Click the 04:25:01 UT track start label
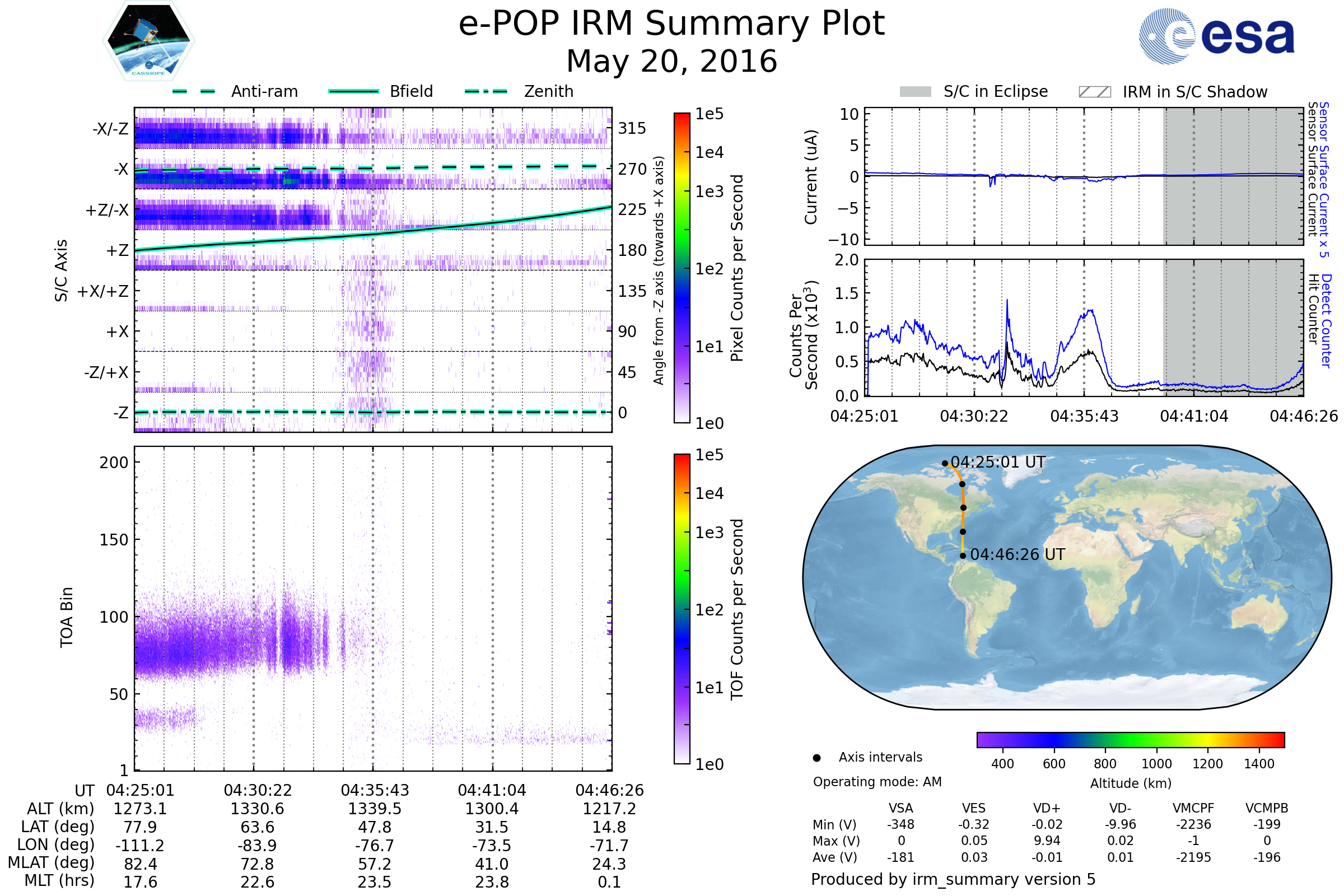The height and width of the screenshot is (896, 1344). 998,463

* * *

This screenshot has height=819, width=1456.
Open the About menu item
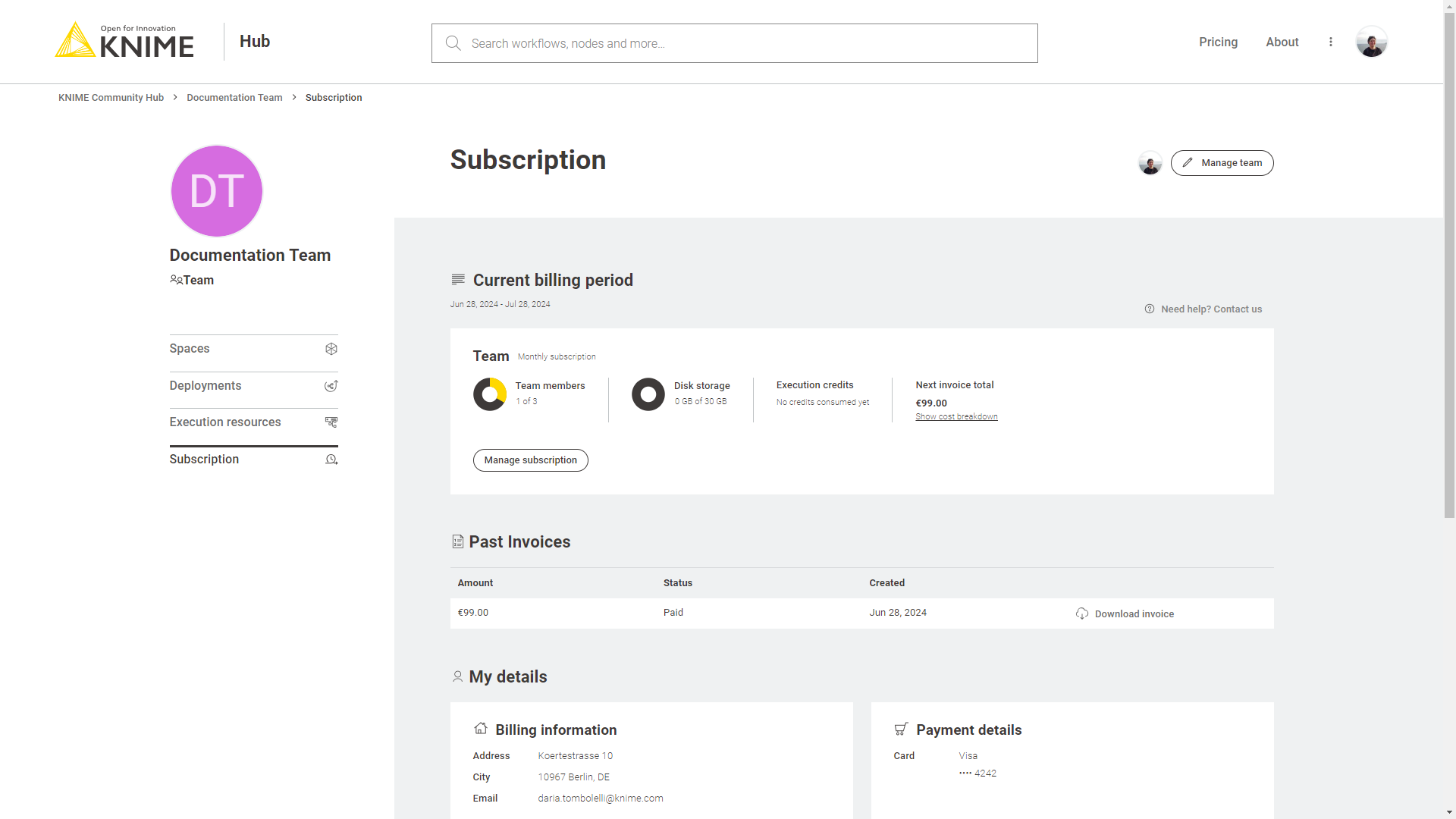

* * *

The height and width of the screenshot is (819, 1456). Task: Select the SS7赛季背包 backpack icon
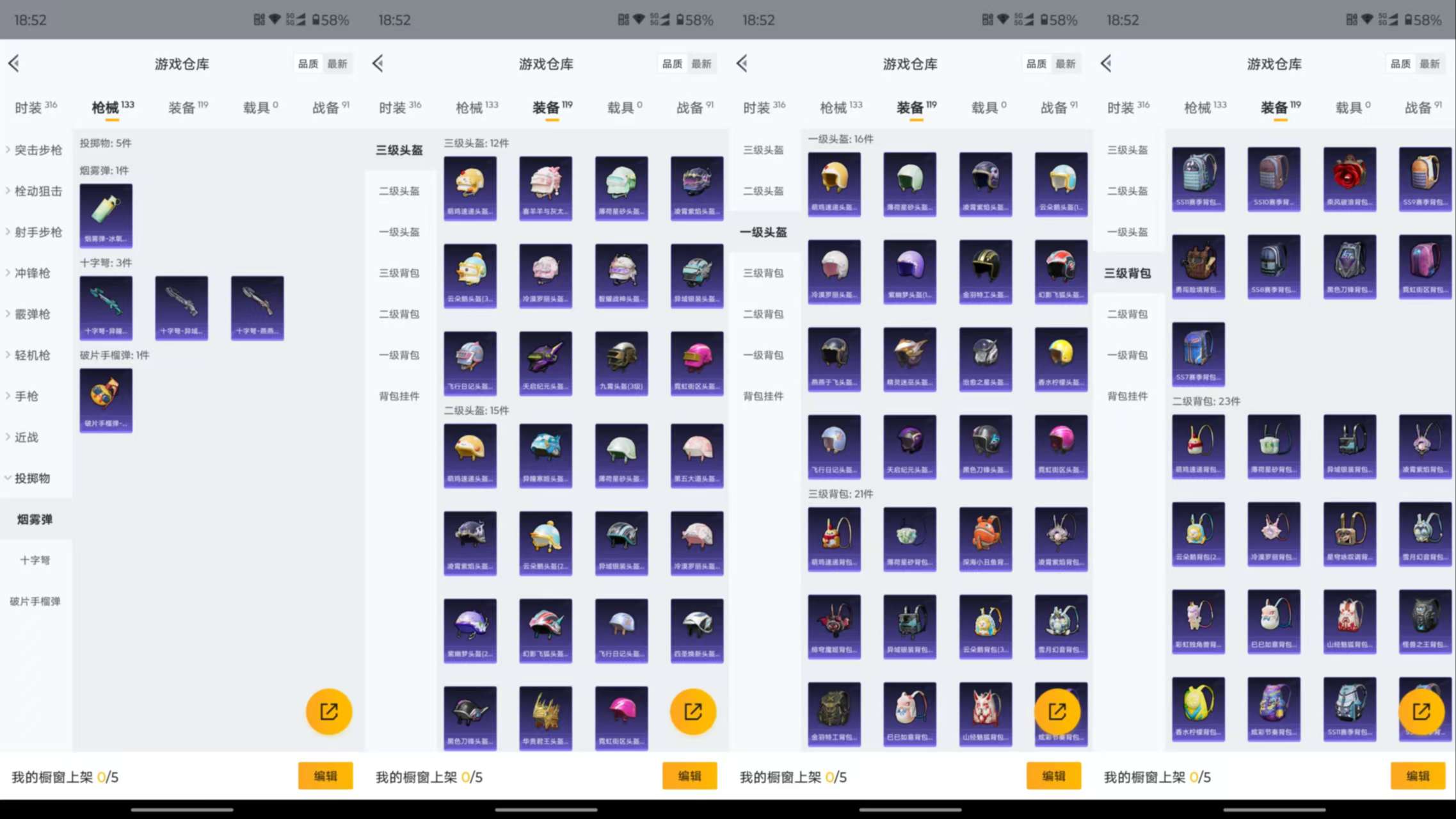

## Problem to work on
In the entries above, find the line with "This screenshot has height=819, width=1456." and the line with "Open the About menu item", then set down exactly those two and every line between them, nothing else.

## Response
This screenshot has height=819, width=1456.
Open the About menu item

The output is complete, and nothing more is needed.